Obviamente, el hecho de que sean necesarias una o varias personas para conformar esta organización, implica que esta o varias personas son individuos, y por tanto portadores de una moral encuadrada dentro de una ética.
Surge, pues, en el gobernante, legislador o juez (suponiendo de una separación de poderes) cómo actuar, ya que, a pesar de unas convicciones personales, ha de promover siempre, debido a su ocupación en la estructura de organización política, el bien común. Es posible que este bien común, este bienestar, sino de todos al menos de la mayoría, entre en contradicción con las convicciones personales de cada uno. Supongamos el caso del gobernante que se encuentra ante una enfermedad de un animal, altamente contagiosa y letal en el género humano, cuyo único tratamiento habría de ser la muerte del animal. Supongamos asimismo que este gobernante es contrario a la muerte de los animales. ¿Cómo habría de actuar este gobernante? ¿Qué es primero, individuo o gobernante?
Supongo que ante este caso la respuesta de la mayoría es más que obvia. Y es obvia porque miramos desde nuestra moral. Pero ¿y si fuera un ser humano a quién habría que sacrificar? Aquí seguramente las respuestas se equipararían. Y tanto una como otra respuesta son comprensibles.
Es comprensible, en primer lugar, que este gobernante se negara a sacrificar a nadie; ya que entiende que en su calidad de individuo no es bueno ni justo acabar con la vida de nadie. La cosa cambiaría desde la perspectiva del gobernante. Él ha sido designado como gobernante para salvaguardar la vida y el bienestar de esa sociedad, y es por tanto su obligación moral. No es comparable, podría pensar él, la vida de un individuo con la de toda una sociedad. Su obligación, puede pensar, es salvaguardar la sociedad, el bienestar de la misma, y por tanto, habría de sacrificarlo por el bien de los demás. El fin justifica los medios, que dijo Maquiavelo.

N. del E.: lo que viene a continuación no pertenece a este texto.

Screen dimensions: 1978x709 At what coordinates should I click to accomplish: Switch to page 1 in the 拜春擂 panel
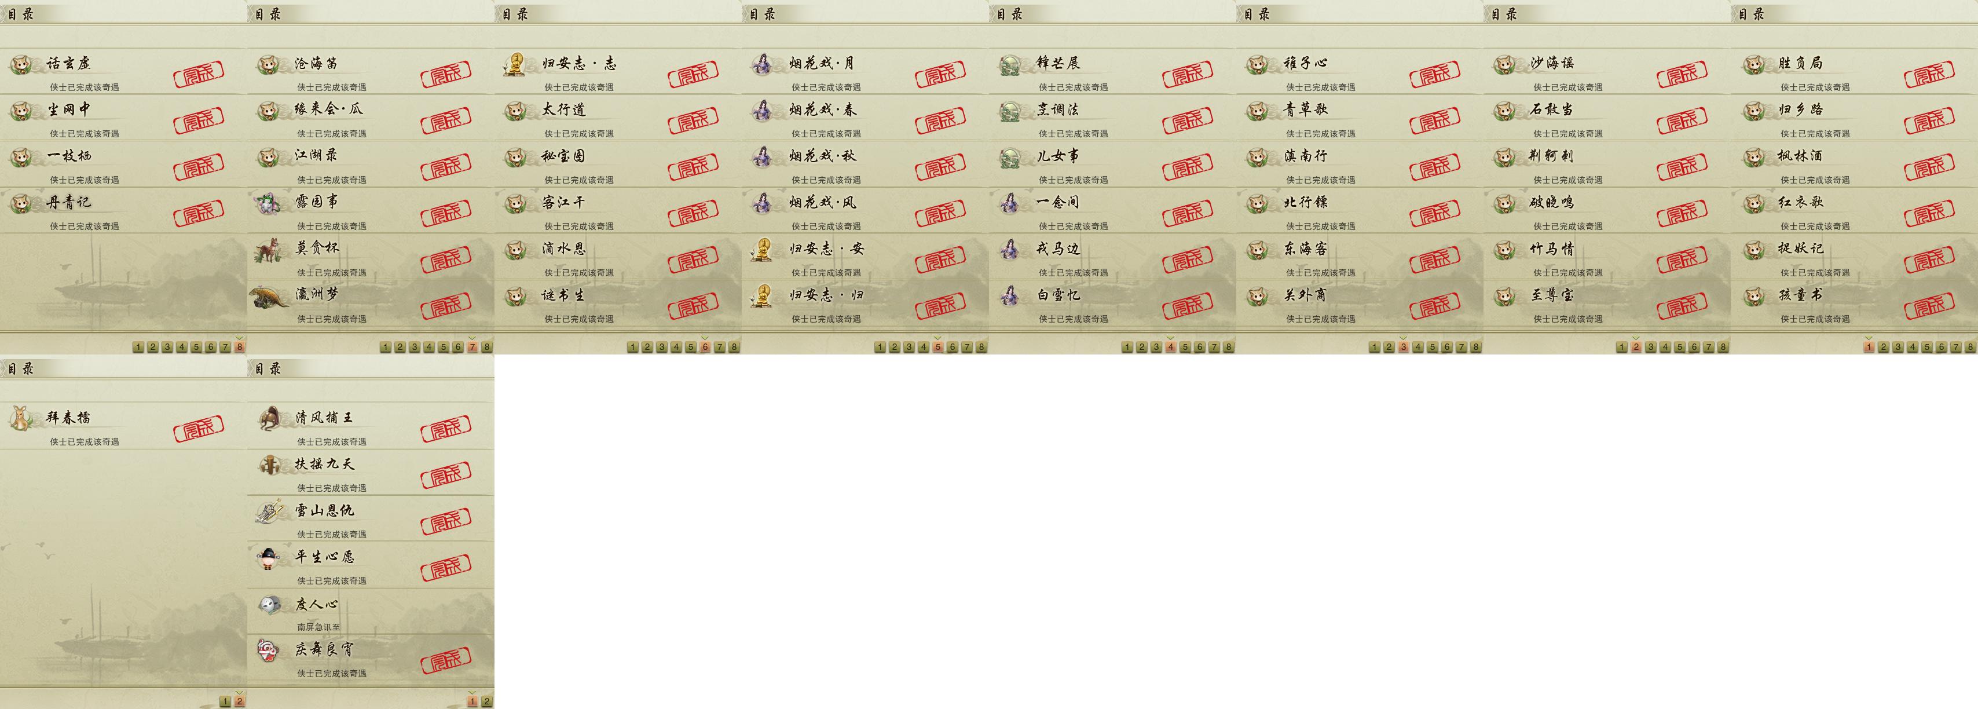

Pero, ¿y nosotros? ¿Qué pensaríamos cada uno de nosotros como parte de esa sociedad que sólo puede salvarse en caso del sacrificio de esa vida? Mucho me temo que todos seríamos partidarios de sacrificar al enfermo, en pro de nuestra vida. Salvo el caso en que nosotros fuéramos esos enfermos, y apelaríamos a la moral y al derecho a la vida por encima de todo.
Y es que mucho me temo, que por encima de toda moral, o mejor dicho, en el puesto más elevado de toda moral, está el instinto de supervivencia individual. En un caso extremo, donde nuestra vida verdaderamente pendiera de un hilo, siempre abogaríamos por salvarnos. Y es sólo cuando nuestra vida anda a salvo cuando nos planteamos sobre la vida de los demás.
Es por eso que conciliar ética y política es harto difícil. Porque es necesario atarse a una moral deontológica muy robusta para no dejarse llevar por los numerosos cantos de sirena que a la política acompañan.